I am a postdoctoral researcher at Simon Fraser University, BC, Canada. My postdoctoral research focuses on reconstructing the sponge fishery of The Bahamas over the past 180 years with the aim to make the fishery sustainable. I also work on marine invasive species risk analyses. I am an Associate Editor for NeoBiota, a peer-reviewed, open access, online journal where I focus on marine invasions.
I obtained a Hons. B.Sc. with High Distinction from the University of Toronto in 2006, where I double majored in English and Zoology. In 2010, I received a M.Sc. in Zoology from the University of British Columbia while in 2020 I obtained a Ph.D. in Biology from Simon Fraser University.
I have 10 years of experience researching various aspects of biological invasions, coral reef ecology, and data-limited fisheries. I have published several studies on the Indo-Pacific lionfish invasion of the Caribbean and on unreported fisheries catches, particularly in the tropics. I have received numerous awards, including the Bullitt Environmental Prize, a graduate scholarship from the Organization of American States, and a professional development scholarship from the Society for Conservation Biology, Latin America and Caribbean Section.
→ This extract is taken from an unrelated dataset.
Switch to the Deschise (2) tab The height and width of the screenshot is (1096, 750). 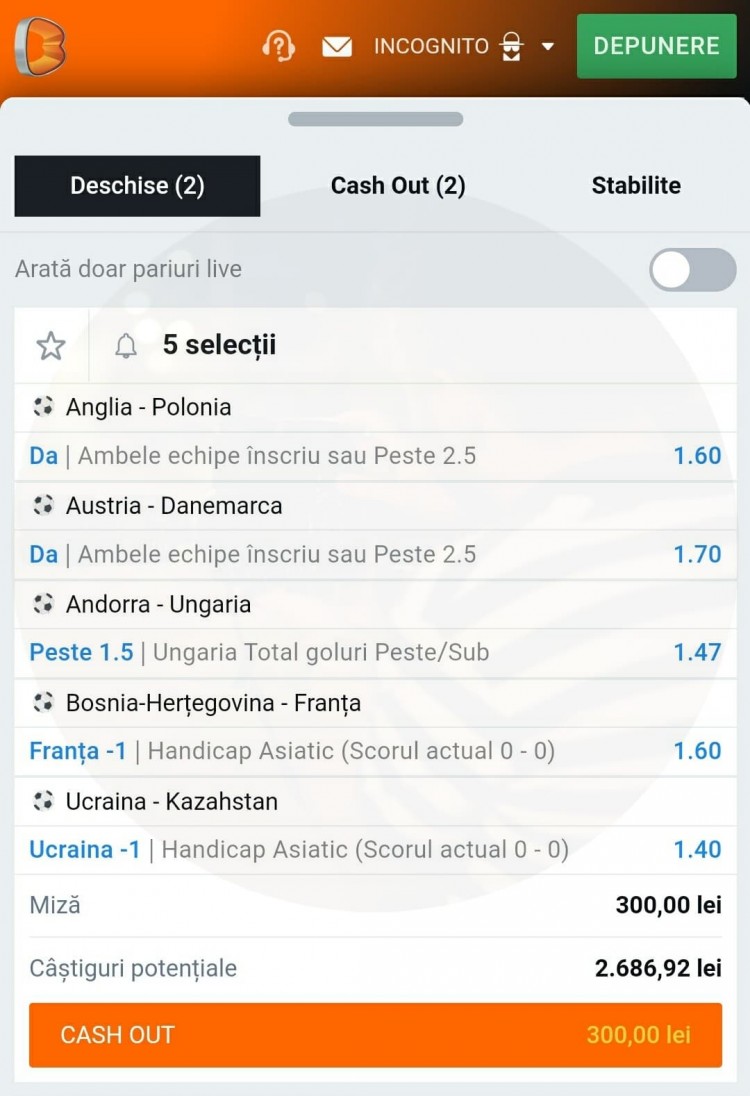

I headed two Global Environment Facility/United Nations Environment Programme (GEF/UNEP) funded projects on invasive species. My first project involved creating a series of pilot experiments to control invasive, Indo-Pacific lionfish in coastal waters of The Bahamas. My second project involved conducting a risk assessment of potential marine invasive species for Barbados and the Organization of Eastern Caribbean States countries.